O PSDB cometeu nessas últimas semanas uma série de equívocos que aqui tratamos popularmente como “micos”, em relação à pesquisa Sensus divulgada na primeira quinzena de Abril que dava empate numérico entre Dilma e Serra no cenário com cio disputando e empate técnico no cenário sem Ciro.
A reação exagerada e inédita que teve claro viés autoritário e a participação da Folha de São Paulo que se transformou em apenso do PSDB, além de soar como esperneio, tinha a clara intenção de intimidar institutos que não topavam fabricar resultados favoráveis ao Serra.
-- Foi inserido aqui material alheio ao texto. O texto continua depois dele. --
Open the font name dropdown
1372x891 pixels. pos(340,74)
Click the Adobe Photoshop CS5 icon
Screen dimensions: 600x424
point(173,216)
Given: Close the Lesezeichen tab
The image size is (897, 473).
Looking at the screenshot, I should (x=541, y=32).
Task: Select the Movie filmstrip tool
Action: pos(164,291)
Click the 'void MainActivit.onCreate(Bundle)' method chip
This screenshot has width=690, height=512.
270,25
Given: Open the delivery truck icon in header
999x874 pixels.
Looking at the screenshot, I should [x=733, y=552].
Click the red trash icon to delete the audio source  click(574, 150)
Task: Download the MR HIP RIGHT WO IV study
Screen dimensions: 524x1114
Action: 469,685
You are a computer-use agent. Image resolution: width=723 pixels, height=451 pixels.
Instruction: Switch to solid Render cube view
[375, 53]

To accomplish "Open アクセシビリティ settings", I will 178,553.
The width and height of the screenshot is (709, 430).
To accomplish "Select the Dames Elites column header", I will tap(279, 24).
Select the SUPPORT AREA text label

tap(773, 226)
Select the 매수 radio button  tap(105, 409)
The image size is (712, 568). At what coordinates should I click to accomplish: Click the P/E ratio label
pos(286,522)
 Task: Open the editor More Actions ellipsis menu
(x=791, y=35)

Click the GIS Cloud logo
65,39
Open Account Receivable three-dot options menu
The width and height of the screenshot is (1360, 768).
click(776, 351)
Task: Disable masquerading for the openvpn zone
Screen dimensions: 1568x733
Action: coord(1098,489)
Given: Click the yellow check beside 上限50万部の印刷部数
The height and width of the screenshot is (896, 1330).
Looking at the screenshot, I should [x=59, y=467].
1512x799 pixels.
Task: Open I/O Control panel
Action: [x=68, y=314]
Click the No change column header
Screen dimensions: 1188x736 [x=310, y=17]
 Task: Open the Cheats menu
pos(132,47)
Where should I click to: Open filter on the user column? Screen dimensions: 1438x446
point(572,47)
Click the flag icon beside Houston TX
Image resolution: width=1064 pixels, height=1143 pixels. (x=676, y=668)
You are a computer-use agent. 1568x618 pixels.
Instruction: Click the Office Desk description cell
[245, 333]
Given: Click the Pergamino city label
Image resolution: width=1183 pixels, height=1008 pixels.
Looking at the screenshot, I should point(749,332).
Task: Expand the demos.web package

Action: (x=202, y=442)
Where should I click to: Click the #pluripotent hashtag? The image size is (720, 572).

O espetáculo que parecia de circo teve direito a “batida” na porta do instituto às 8 horas da manhã, antes da empresa sequer ser notificada pela justiça eleitoral. Funcionários do instituto foram intimidados por advogados que estão bem no nível rasteiro do Serra e do PSDB. A Folha cobria com a voracidade para conseguir eliminar um concorrente do instituto de pesquisas do grupo: o Datafolha.
No afã de conseguir encontrar algo para acusar o instituto de fraude, os advogados do PSDB cometeram erro primário e anunciaram como prova cabal. O desmentido foi instantâneo, mas a cara pau permaneceu e sem se fazer de rogados anunciaram que iriam refazer a “denúncia”. Como o factóide foi desmascarado o assunto sumiu do noticiário.
Hoje li no Nassif que a representação do PSDB contra o Sensus se baseou apenas na mudança do nome do contratante, o que faria na opinião do partido, com que o Instituto tivesse descumprido o prazo entre o registro e a divulgação, apenas em relação a essa informação.
O Procurador do Ministério Público Eleitoral opinou que a lei se aplica ao registro do edital e não de alguns dos itens, e mesmo entendendo que em relação esse item o prazo não foi respeitado, não cabe penalização para o descumprimento desse prazo para itens do edital por atipicidade da conduta atribuída ao denunciado, portanto aconselhando o não acolhimento da denúncia por improcedência do pedido.
Clique aqui para ler o parecer do procurador do MPE.
Fechou com chave de ouro a sucessão de equívocos cometidos pelo PSDB. Armaram o circo e saíram com o nariz de palhaço no final.
PS.: a série de artigos usa fotos de chimpanzés deliberadamente. Em nenhum momento confundimos chimpanzés com micos, apenas são mais fáceis de encontrar fotos dos primeiros com expressões faciais para ilustrar os posts.